The Taksin Bridge (, , ; usually abbreviated to simply , ), or commonly known as Sathon Bridge (, , ) is a bridge crossing the Chao Phraya River in Bangkok, Thailand.

History
It is the sixth bridge built across the Chao Phraya River to link Sathon and Krung Thon Buri Roads in Thonburi side (after Rama VI Bridge, Memorial Bridge, Krung Thon Bridge, Krungthep Bridge, Phra Pin Klao Bridge, chronologically). His Majesty the King Bhumibol Adulyadej (Rama IX) presided over the opening ceremony of the bridge on 6 May 1982 on the occasion of Rattanakosin's 200th anniversary. The bridge was named in honours King Taksin, the founder and ruler of Thonburi Kingdom.

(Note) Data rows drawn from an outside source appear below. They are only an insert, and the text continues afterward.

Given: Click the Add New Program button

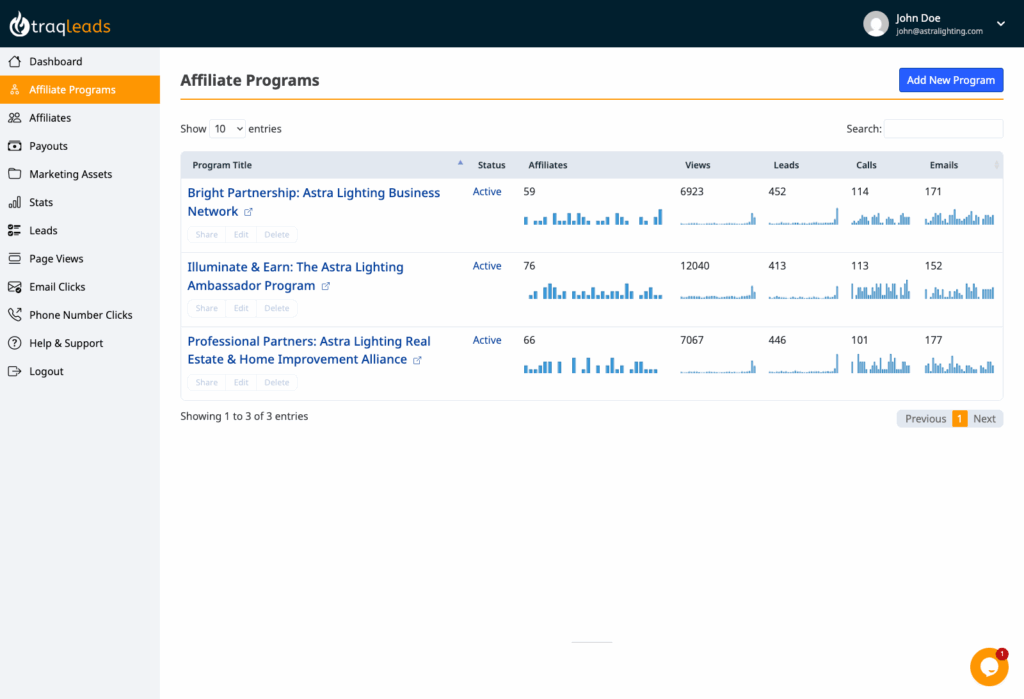Looking at the screenshot, I should click(950, 80).
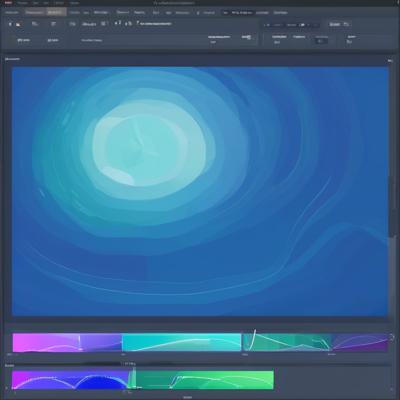400x400 pixels.
Task: Click the circular icon ending the upper timeline track
Action: 392,338
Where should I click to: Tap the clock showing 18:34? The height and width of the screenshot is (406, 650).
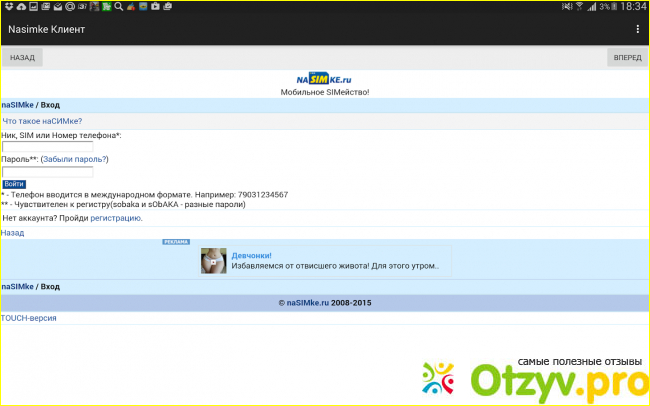(634, 6)
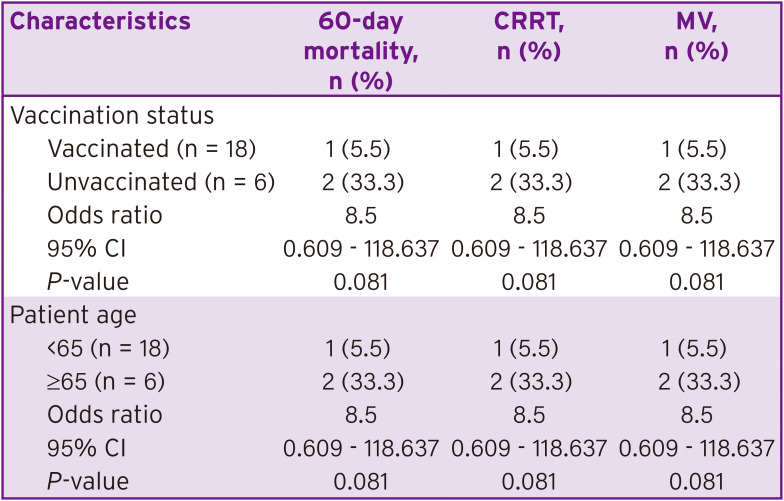Select the MV, n (%) column header
The height and width of the screenshot is (501, 784).
tap(693, 36)
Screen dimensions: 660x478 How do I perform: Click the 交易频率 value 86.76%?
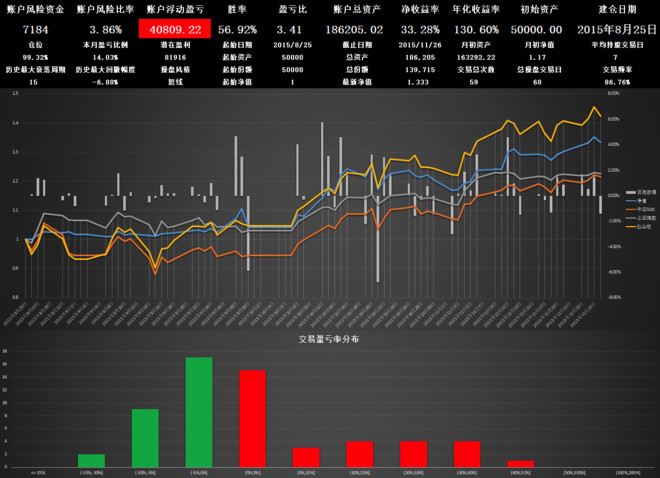[617, 82]
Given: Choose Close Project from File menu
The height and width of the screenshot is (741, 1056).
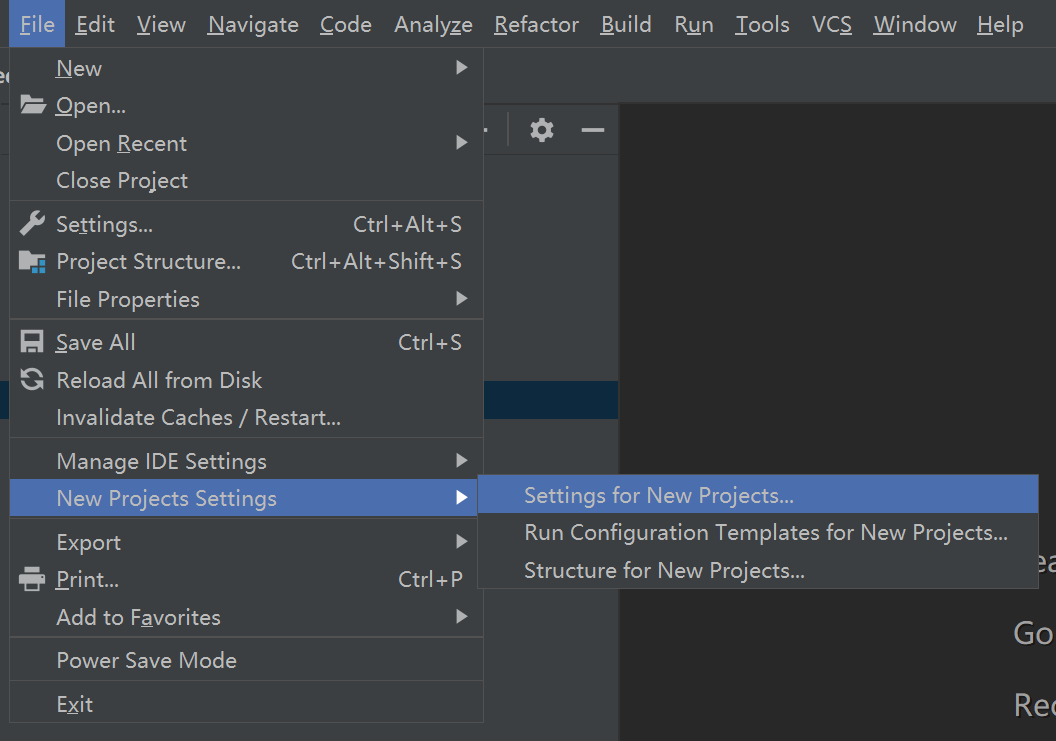Looking at the screenshot, I should 122,181.
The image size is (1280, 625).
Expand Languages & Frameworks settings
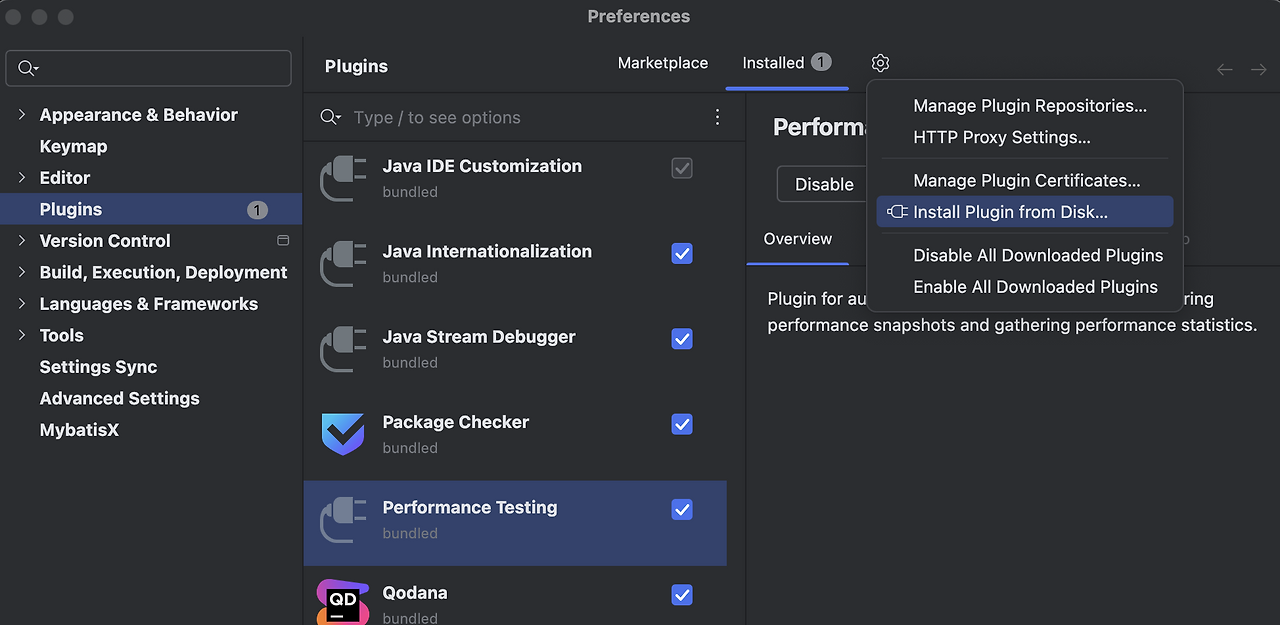pos(22,304)
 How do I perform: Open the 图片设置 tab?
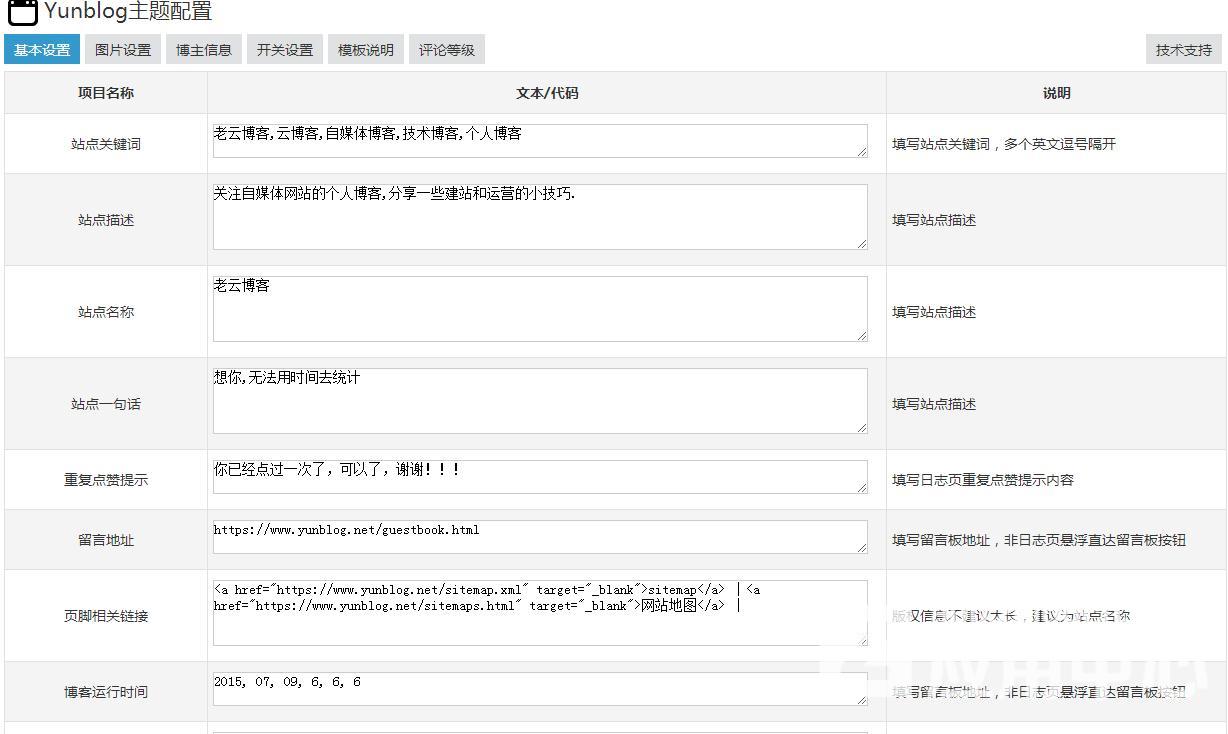click(x=123, y=50)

Before the construction of the bridge, the Chao Phraya River was crowded with huge ocean-going steamers, cargo ships, and passenger ships passing up river to the port in the north of Bangkok. After completion of the bridge, the port was moved to the south at Bangkok Port, also known as Khlong Toei Port.

Characteristics
The bridge was designed with a large gap between opposing traffic directions to accommodate a canceled mass transit system. The disused foundations were eventually adapted for the BTS Skytrain, with train services across the bridge beginning on 5 December 1999.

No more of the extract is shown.